2. Four parameters and four subtabs that are located within the "local" tab of each path "Wind|Solar|Load / <area_name>"

FOUR PARAMETERS

• Capacity: This first parameter is used to scale up time-series generated on the basis of the ($$\alpha$$, $$\beta$$, $$\gamma$$, $$\delta$$, $$\theta$$, $$\mu$$) parameters described previously in the "principles" paragraph, together with coefficients characterizing the diurnal pattern (see below)

• Distribution: This second parameter gives the type of marginal distribution of the stationary stochastic processes to generate (Beta, Weibull, Normal, Gamma, Uniform)

## Work request 1
Reproduce everything in the passage on time-series parameters from "2. Four parameters" down to "Normal, Gamma, Uniform)".
## Work request 2
Extend the description of the time-series generator parameters from the point where it stops.

## The data
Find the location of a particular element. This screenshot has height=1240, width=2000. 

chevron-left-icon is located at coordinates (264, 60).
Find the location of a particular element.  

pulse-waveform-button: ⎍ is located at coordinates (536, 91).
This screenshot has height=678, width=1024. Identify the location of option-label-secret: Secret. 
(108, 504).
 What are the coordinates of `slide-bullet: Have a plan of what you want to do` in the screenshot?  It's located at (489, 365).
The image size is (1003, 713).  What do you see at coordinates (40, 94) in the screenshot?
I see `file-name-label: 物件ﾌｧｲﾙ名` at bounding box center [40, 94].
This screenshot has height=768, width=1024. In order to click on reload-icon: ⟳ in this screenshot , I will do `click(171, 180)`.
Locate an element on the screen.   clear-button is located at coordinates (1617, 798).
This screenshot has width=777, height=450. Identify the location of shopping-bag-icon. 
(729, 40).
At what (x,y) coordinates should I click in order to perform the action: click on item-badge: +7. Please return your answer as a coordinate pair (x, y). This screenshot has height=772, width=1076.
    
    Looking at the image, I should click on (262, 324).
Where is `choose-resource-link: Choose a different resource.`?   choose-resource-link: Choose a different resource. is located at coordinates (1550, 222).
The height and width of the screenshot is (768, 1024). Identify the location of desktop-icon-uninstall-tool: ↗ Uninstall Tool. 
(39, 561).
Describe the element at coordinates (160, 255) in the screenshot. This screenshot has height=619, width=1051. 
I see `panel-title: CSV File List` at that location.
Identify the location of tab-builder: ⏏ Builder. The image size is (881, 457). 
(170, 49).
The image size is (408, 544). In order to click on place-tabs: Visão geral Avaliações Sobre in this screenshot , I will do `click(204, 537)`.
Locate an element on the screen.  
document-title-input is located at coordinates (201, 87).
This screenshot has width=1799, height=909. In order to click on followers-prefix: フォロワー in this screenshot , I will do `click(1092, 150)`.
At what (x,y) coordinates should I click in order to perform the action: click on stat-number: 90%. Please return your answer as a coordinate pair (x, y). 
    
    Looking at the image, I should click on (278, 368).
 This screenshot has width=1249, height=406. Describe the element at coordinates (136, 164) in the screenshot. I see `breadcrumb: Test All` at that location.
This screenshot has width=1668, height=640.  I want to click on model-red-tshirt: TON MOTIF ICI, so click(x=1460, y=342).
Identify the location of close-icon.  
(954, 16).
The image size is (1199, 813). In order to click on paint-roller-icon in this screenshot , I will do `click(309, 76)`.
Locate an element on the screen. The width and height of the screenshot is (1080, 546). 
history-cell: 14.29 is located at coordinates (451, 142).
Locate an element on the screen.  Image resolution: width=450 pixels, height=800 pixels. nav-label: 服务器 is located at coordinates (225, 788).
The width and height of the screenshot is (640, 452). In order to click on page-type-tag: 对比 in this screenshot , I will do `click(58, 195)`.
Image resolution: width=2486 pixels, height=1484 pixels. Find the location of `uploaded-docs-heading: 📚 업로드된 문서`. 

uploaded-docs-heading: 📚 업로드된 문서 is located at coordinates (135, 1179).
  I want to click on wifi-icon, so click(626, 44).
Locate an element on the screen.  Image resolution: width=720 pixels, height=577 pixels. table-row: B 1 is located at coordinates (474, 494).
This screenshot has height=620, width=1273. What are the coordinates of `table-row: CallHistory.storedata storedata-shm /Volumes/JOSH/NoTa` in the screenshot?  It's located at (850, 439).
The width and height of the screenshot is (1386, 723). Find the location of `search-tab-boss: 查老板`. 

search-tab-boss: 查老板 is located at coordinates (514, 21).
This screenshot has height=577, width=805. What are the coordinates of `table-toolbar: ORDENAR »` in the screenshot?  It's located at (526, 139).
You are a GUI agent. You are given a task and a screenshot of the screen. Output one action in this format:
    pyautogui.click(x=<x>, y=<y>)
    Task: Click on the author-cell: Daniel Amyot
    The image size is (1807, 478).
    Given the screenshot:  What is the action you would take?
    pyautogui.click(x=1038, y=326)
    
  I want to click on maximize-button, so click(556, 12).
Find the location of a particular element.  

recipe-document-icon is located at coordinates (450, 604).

## Answer section 1
2. Four parameters and four subtabs that are located within the "local" tab of each path "Wind|Solar|Load / <area_name>"

FOUR PARAMETERS

• Capacity: This first parameter is used to scale up time-series generated on the basis of the ($$\alpha$$, $$\beta$$, $$\gamma$$, $$\delta$$, $$\theta$$, $$\mu$$) parameters described previously in the "principles" paragraph, together with coefficients characterizing the diurnal pattern (see below)

• Distribution: This second parameter gives the type of marginal distribution of the stationary stochastic processes to generate (Beta, Weibull, Normal, Gamma, Uniform)

## Answer section 2
• Translation: This third parameter has three possible values:

• Do not use: parameter ignored
• Add before scaling: A specific 8760-hour array is added to the time-series produced by the primary stochastic generator, BEFORE use of the conversion table (optional) followed by the final multiplication by the capacity factor
• Add after scaling: A specific 8760-hour array is added to the time-series produced by the primary stochastic generator, AFTER use of the conversion table (optional) followed by the final multiplication by the capacity factor
• Conversion: This fourth parameter has two possible values:

• Do not use: Any transfer function that may be described in the "conversion" subtab (see below) should not be used for the final stage of data elaboration (for instance, if the primary parameters describe the physics of wind speeds, the time-series eventually produced should remain wind speeds and not wind power).

• Use: The time-series produced by the stochastic generators (wind speeds, for instance) are turned into other values (wind power) by using the transfer function described in the "conversion" subtab.

FOUR SUBTABS

• Subtab "Coefficients" A twelve-month table of values for the primary parameters $$\alpha$$, $$\beta$$, $$\gamma$$, $$\delta$$, $$\theta$$, $$\mu$$
This table may be either filled out manually or automatically (use of the time-series analyzer)

• Subtab "Translation" Contains an 8760-hour array T to add to the time-series generated, prior or after scaling. This array can be either filled out manually or by the time-series analyzer.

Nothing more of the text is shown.